Veronica memijat pelipisnya. Ia benar-benar tak habis pikir dengan pikiran Gery.

"Ve! Lagi pula perusahaan itu berawal dari Tante Asih. Apa lu nggak takut, mendiang tante sedih? Lagi pula, untuk membayar pinalti saja, sepertinya mereka kesusahan."

"Salah siapa coba! Mereka yang naruh harga di sana. Biar gua nggak kabur sewaktu-waktu."

"Maka dari itu, kenapa kamu nggak coba bujuk mereka?"

"Apa?!"

"Hahaha! Tenang! Tenang!" Veronica menghela napas kasar. "Jadi lu masih mau nuntut mereka? Belum bayar pinalti lu, mereka sudah harus bayar pengacara. Apa lu nggak kasihan? Lu nggak kasihan sama tante Asih? Beliau pasti sedih melihat putranya menjadi gelandangan."

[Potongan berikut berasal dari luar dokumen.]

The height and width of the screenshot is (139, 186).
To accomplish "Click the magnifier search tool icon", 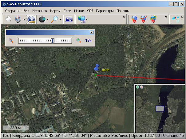I will (55, 19).
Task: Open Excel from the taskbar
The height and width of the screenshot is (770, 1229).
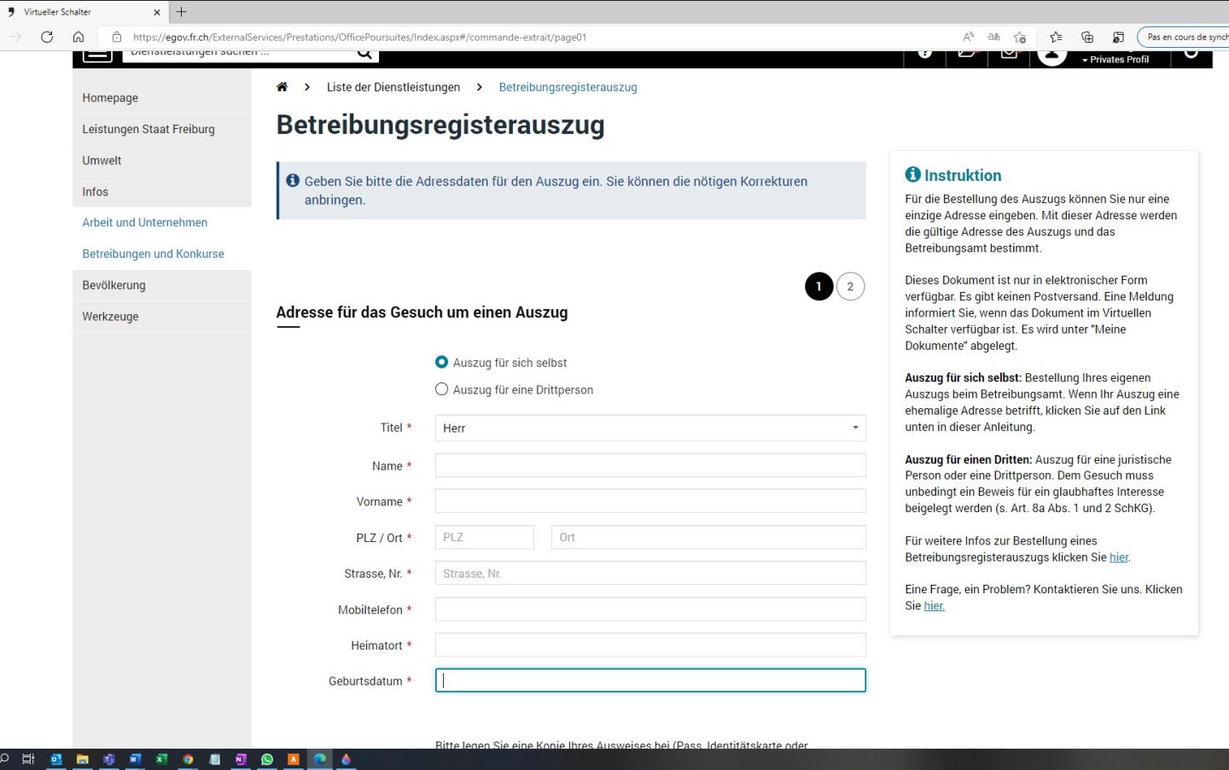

"Gua bantu lu ke sana juga demi tante Asih. Bukannya lu sendiri yang bilang mau membalas budinya dan memisahkan masalah lu sama Bara."

Veronica masih diam. Ia enggan berbicara.

"Gua anggep lu setuju. Tapi tenang aja! Gua bantu lu, biar Bara yang bujuk lo kembali. Gimana?"

"Em."

"Really?! Thank you, Veve!! Love you so much! Emmuach!" Panggilan pun terputus begitu saja.

Veronica menghela napas. Ia segera bangkit dan beranjak ke kamar mandi. Dia tak ingin wajahnya rusak, karena make up yang tak dibersihkan semalaman.